Work to complete
Provide an exact reproduction of every entry.

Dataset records
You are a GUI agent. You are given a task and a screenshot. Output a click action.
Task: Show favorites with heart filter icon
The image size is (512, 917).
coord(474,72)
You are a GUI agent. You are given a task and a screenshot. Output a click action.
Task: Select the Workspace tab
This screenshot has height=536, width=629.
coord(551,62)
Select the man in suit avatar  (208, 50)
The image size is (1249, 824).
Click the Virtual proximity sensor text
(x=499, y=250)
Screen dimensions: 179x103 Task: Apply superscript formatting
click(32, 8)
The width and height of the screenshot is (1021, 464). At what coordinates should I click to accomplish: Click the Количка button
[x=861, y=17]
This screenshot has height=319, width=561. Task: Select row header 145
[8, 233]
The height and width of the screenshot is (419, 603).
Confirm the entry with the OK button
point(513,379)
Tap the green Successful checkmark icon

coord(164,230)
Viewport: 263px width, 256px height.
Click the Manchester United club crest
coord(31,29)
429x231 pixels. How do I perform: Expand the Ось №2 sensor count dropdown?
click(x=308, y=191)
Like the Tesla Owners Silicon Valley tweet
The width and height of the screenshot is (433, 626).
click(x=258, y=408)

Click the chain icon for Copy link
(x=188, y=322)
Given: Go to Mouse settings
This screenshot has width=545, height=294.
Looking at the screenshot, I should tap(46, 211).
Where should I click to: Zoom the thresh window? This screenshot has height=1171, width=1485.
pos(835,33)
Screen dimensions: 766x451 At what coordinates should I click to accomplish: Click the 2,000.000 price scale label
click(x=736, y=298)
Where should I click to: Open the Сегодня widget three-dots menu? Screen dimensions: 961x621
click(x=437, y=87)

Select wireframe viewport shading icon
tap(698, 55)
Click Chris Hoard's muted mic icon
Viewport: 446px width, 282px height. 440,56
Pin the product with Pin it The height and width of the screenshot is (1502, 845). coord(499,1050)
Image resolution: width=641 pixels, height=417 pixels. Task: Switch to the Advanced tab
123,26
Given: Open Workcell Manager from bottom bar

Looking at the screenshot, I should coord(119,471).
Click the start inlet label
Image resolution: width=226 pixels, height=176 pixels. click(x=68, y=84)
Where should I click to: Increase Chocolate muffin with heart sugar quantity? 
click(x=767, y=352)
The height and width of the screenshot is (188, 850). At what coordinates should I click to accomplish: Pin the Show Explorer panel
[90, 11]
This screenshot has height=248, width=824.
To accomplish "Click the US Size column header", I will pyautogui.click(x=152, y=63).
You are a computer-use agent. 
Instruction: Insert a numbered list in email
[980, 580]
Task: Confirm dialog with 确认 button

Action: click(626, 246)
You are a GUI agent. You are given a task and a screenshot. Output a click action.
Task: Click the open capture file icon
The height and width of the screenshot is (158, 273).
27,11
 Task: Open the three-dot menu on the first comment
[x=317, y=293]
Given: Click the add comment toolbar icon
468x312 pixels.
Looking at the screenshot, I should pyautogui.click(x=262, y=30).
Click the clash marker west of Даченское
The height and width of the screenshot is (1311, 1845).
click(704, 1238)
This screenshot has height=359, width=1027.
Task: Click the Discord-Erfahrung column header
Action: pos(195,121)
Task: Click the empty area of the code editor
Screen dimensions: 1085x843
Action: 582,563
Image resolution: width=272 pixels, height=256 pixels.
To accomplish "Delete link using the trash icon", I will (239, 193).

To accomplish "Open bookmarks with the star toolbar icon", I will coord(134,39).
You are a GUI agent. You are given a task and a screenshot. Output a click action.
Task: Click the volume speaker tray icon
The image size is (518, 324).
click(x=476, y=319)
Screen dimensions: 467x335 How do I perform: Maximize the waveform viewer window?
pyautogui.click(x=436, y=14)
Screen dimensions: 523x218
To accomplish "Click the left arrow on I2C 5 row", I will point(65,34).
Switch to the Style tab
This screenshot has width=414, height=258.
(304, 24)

Result below
You are a GUI agent. You are given a task and a screenshot. Output a click action.
Task: Show favorites with heart filter icon
The image size is (512, 917).
coord(474,72)
You are a GUI agent. You are given a task and a screenshot. Output a click action.
Task: Select the Workspace tab
This screenshot has height=536, width=629.
coord(551,62)
Select the man in suit avatar  (208, 50)
The image size is (1249, 824).
Click the Virtual proximity sensor text
(x=499, y=250)
Screen dimensions: 179x103 Task: Apply superscript formatting
click(32, 8)
The width and height of the screenshot is (1021, 464). At what coordinates should I click to accomplish: Click the Количка button
[x=861, y=17]
This screenshot has height=319, width=561. Task: Select row header 145
[8, 233]
The height and width of the screenshot is (419, 603).
Confirm the entry with the OK button
point(513,379)
Tap the green Successful checkmark icon

coord(164,230)
Viewport: 263px width, 256px height.
Click the Manchester United club crest
coord(31,29)
429x231 pixels. How do I perform: Expand the Ось №2 sensor count dropdown?
click(x=308, y=191)
Like the Tesla Owners Silicon Valley tweet
The width and height of the screenshot is (433, 626).
click(x=258, y=408)

Click the chain icon for Copy link
(x=188, y=322)
Given: Go to Mouse settings
This screenshot has width=545, height=294.
Looking at the screenshot, I should tap(46, 211).
Where should I click to: Zoom the thresh window? This screenshot has height=1171, width=1485.
pos(835,33)
Screen dimensions: 766x451 At what coordinates should I click to accomplish: Click the 2,000.000 price scale label
click(x=736, y=298)
Where should I click to: Open the Сегодня widget three-dots menu? Screen dimensions: 961x621
click(x=437, y=87)

Select wireframe viewport shading icon
tap(698, 55)
Click Chris Hoard's muted mic icon
Viewport: 446px width, 282px height. 440,56
Pin the product with Pin it The height and width of the screenshot is (1502, 845). coord(499,1050)
Image resolution: width=641 pixels, height=417 pixels. Task: Switch to the Advanced tab
123,26
Given: Open Workcell Manager from bottom bar

Looking at the screenshot, I should coord(119,471).
Click the start inlet label
Image resolution: width=226 pixels, height=176 pixels. click(x=68, y=84)
Where should I click to: Increase Chocolate muffin with heart sugar quantity? 
click(x=767, y=352)
The height and width of the screenshot is (188, 850). At what coordinates should I click to accomplish: Pin the Show Explorer panel
[90, 11]
This screenshot has height=248, width=824.
To accomplish "Click the US Size column header", I will pyautogui.click(x=152, y=63).
You are a computer-use agent. 
Instruction: Insert a numbered list in email
[980, 580]
Task: Confirm dialog with 确认 button

Action: click(626, 246)
You are a GUI agent. You are given a task and a screenshot. Output a click action.
Task: Click the open capture file icon
The height and width of the screenshot is (158, 273).
27,11
 Task: Open the three-dot menu on the first comment
[x=317, y=293]
Given: Click the add comment toolbar icon
468x312 pixels.
Looking at the screenshot, I should pyautogui.click(x=262, y=30).
Click the clash marker west of Даченское
The height and width of the screenshot is (1311, 1845).
click(704, 1238)
This screenshot has height=359, width=1027.
Task: Click the Discord-Erfahrung column header
Action: pos(195,121)
Task: Click the empty area of the code editor
Screen dimensions: 1085x843
Action: 582,563
Image resolution: width=272 pixels, height=256 pixels.
To accomplish "Delete link using the trash icon", I will (239, 193).

To accomplish "Open bookmarks with the star toolbar icon", I will coord(134,39).
You are a GUI agent. You are given a task and a screenshot. Output a click action.
Task: Click the volume speaker tray icon
The image size is (518, 324).
click(x=476, y=319)
Screen dimensions: 467x335 How do I perform: Maximize the waveform viewer window?
pyautogui.click(x=436, y=14)
Screen dimensions: 523x218
To accomplish "Click the left arrow on I2C 5 row", I will point(65,34).
Switch to the Style tab
This screenshot has width=414, height=258.
(304, 24)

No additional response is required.